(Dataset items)
--- START ---

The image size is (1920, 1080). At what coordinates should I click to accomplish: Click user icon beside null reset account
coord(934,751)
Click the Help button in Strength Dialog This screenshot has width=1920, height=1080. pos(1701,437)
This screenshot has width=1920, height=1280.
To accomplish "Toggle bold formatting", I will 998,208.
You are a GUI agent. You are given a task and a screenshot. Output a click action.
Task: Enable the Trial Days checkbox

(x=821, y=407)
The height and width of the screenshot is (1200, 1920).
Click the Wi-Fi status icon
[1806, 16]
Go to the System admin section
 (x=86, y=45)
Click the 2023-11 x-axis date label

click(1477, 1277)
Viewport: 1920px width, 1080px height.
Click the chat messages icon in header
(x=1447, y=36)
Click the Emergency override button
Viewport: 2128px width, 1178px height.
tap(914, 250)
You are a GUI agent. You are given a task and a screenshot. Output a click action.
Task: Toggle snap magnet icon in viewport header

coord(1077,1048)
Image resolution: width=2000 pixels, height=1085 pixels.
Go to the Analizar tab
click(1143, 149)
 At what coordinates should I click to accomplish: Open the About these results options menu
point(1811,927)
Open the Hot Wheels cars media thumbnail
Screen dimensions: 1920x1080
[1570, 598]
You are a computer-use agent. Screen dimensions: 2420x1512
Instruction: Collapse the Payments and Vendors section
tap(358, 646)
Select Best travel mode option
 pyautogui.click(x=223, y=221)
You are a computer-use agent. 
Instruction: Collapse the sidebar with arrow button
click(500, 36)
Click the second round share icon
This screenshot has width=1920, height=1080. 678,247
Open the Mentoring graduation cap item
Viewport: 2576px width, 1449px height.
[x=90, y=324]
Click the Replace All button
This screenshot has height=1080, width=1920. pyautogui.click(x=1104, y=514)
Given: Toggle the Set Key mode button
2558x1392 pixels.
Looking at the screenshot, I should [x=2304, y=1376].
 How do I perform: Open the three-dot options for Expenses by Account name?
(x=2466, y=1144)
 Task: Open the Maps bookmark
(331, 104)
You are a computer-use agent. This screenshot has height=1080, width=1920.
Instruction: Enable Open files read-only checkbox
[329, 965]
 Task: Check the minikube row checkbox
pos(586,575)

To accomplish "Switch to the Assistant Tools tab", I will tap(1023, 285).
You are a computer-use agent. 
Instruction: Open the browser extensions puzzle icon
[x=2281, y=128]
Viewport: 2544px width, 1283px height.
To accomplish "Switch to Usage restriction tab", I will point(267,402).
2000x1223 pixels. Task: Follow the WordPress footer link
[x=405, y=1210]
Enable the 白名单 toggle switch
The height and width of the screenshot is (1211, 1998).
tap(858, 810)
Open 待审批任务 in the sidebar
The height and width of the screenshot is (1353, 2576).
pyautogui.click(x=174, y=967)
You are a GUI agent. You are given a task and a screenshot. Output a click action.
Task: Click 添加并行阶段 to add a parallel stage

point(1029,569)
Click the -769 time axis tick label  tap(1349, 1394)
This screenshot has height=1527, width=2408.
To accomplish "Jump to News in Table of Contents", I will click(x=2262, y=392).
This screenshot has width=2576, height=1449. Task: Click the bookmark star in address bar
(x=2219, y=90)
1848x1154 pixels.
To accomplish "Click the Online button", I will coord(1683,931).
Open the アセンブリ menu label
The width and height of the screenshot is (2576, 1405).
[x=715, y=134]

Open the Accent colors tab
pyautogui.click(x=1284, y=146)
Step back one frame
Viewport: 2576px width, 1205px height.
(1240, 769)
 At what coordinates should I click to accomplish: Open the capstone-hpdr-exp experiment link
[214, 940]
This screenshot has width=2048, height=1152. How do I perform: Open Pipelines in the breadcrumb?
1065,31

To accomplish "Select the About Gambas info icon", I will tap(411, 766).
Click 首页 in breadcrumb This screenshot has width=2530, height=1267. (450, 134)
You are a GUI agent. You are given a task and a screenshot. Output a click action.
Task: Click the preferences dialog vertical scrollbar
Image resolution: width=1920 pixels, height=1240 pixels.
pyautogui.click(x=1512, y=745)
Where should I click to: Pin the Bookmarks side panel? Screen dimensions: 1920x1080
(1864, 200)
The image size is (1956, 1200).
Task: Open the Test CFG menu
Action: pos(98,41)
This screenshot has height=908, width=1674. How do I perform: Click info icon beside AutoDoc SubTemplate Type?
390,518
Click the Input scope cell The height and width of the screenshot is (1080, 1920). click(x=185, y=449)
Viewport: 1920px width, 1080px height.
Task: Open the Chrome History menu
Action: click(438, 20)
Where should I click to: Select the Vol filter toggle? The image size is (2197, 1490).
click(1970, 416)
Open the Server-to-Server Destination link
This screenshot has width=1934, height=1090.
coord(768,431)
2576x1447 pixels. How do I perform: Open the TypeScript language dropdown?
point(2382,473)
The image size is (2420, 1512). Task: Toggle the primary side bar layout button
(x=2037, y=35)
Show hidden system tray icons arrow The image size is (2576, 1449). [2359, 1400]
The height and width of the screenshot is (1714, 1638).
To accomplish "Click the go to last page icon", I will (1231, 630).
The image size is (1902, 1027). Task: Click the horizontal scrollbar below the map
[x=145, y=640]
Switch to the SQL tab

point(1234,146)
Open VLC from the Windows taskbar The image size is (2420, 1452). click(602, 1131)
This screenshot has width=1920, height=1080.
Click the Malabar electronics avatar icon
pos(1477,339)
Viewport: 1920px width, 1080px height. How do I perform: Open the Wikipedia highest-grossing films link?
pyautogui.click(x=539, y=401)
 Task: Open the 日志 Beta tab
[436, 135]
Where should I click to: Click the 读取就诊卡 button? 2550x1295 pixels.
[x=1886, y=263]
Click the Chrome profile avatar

--- END ---

YOUR TASK:
A verbatim reproduction of all the records above is the expected answer.

WRITTEN ANSWER:
The image size is (1920, 1080). At what coordinates should I click to accomplish: Click user icon beside null reset account
coord(934,751)
Click the Help button in Strength Dialog This screenshot has width=1920, height=1080. pos(1701,437)
This screenshot has width=1920, height=1280.
To accomplish "Toggle bold formatting", I will 998,208.
You are a GUI agent. You are given a task and a screenshot. Output a click action.
Task: Enable the Trial Days checkbox

(x=821, y=407)
The height and width of the screenshot is (1200, 1920).
Click the Wi-Fi status icon
[1806, 16]
Go to the System admin section
 (x=86, y=45)
Click the 2023-11 x-axis date label

click(1477, 1277)
Viewport: 1920px width, 1080px height.
Click the chat messages icon in header
(x=1447, y=36)
Click the Emergency override button
Viewport: 2128px width, 1178px height.
tap(914, 250)
You are a GUI agent. You are given a task and a screenshot. Output a click action.
Task: Toggle snap magnet icon in viewport header

coord(1077,1048)
Image resolution: width=2000 pixels, height=1085 pixels.
Go to the Analizar tab
click(1143, 149)
 At what coordinates should I click to accomplish: Open the About these results options menu
point(1811,927)
Open the Hot Wheels cars media thumbnail
Screen dimensions: 1920x1080
[1570, 598]
You are a computer-use agent. Screen dimensions: 2420x1512
Instruction: Collapse the Payments and Vendors section
tap(358, 646)
Select Best travel mode option
 pyautogui.click(x=223, y=221)
You are a computer-use agent. 
Instruction: Collapse the sidebar with arrow button
click(500, 36)
Click the second round share icon
This screenshot has width=1920, height=1080. 678,247
Open the Mentoring graduation cap item
Viewport: 2576px width, 1449px height.
[x=90, y=324]
Click the Replace All button
This screenshot has height=1080, width=1920. pyautogui.click(x=1104, y=514)
Given: Toggle the Set Key mode button
2558x1392 pixels.
Looking at the screenshot, I should [x=2304, y=1376].
 How do I perform: Open the three-dot options for Expenses by Account name?
(x=2466, y=1144)
 Task: Open the Maps bookmark
(331, 104)
You are a computer-use agent. This screenshot has height=1080, width=1920.
Instruction: Enable Open files read-only checkbox
[329, 965]
 Task: Check the minikube row checkbox
pos(586,575)

To accomplish "Switch to the Assistant Tools tab", I will tap(1023, 285).
You are a computer-use agent. 
Instruction: Open the browser extensions puzzle icon
[x=2281, y=128]
Viewport: 2544px width, 1283px height.
To accomplish "Switch to Usage restriction tab", I will point(267,402).
2000x1223 pixels. Task: Follow the WordPress footer link
[x=405, y=1210]
Enable the 白名单 toggle switch
The height and width of the screenshot is (1211, 1998).
tap(858, 810)
Open 待审批任务 in the sidebar
The height and width of the screenshot is (1353, 2576).
pyautogui.click(x=174, y=967)
You are a GUI agent. You are given a task and a screenshot. Output a click action.
Task: Click 添加并行阶段 to add a parallel stage

point(1029,569)
Click the -769 time axis tick label  tap(1349, 1394)
This screenshot has height=1527, width=2408.
To accomplish "Jump to News in Table of Contents", I will click(x=2262, y=392).
This screenshot has width=2576, height=1449. Task: Click the bookmark star in address bar
(x=2219, y=90)
1848x1154 pixels.
To accomplish "Click the Online button", I will coord(1683,931).
Open the アセンブリ menu label
The width and height of the screenshot is (2576, 1405).
[x=715, y=134]

Open the Accent colors tab
pyautogui.click(x=1284, y=146)
Step back one frame
Viewport: 2576px width, 1205px height.
(1240, 769)
 At what coordinates should I click to accomplish: Open the capstone-hpdr-exp experiment link
[214, 940]
This screenshot has width=2048, height=1152. How do I perform: Open Pipelines in the breadcrumb?
1065,31

To accomplish "Select the About Gambas info icon", I will tap(411, 766).
Click 首页 in breadcrumb This screenshot has width=2530, height=1267. (450, 134)
You are a GUI agent. You are given a task and a screenshot. Output a click action.
Task: Click the preferences dialog vertical scrollbar
Image resolution: width=1920 pixels, height=1240 pixels.
pyautogui.click(x=1512, y=745)
Where should I click to: Pin the Bookmarks side panel? Screen dimensions: 1920x1080
(1864, 200)
The image size is (1956, 1200).
Task: Open the Test CFG menu
Action: pos(98,41)
This screenshot has height=908, width=1674. How do I perform: Click info icon beside AutoDoc SubTemplate Type?
390,518
Click the Input scope cell The height and width of the screenshot is (1080, 1920). click(x=185, y=449)
Viewport: 1920px width, 1080px height.
Task: Open the Chrome History menu
Action: click(438, 20)
Where should I click to: Select the Vol filter toggle? The image size is (2197, 1490).
click(1970, 416)
Open the Server-to-Server Destination link
This screenshot has width=1934, height=1090.
coord(768,431)
2576x1447 pixels. How do I perform: Open the TypeScript language dropdown?
point(2382,473)
The image size is (2420, 1512). Task: Toggle the primary side bar layout button
(x=2037, y=35)
Show hidden system tray icons arrow The image size is (2576, 1449). [2359, 1400]
The height and width of the screenshot is (1714, 1638).
To accomplish "Click the go to last page icon", I will (1231, 630).
The image size is (1902, 1027). Task: Click the horizontal scrollbar below the map
[x=145, y=640]
Switch to the SQL tab

point(1234,146)
Open VLC from the Windows taskbar The image size is (2420, 1452). click(602, 1131)
This screenshot has width=1920, height=1080.
Click the Malabar electronics avatar icon
pos(1477,339)
Viewport: 1920px width, 1080px height. How do I perform: Open the Wikipedia highest-grossing films link?
pyautogui.click(x=539, y=401)
 Task: Open the 日志 Beta tab
[436, 135]
Where should I click to: Click the 读取就诊卡 button? 2550x1295 pixels.
[x=1886, y=263]
Click the Chrome profile avatar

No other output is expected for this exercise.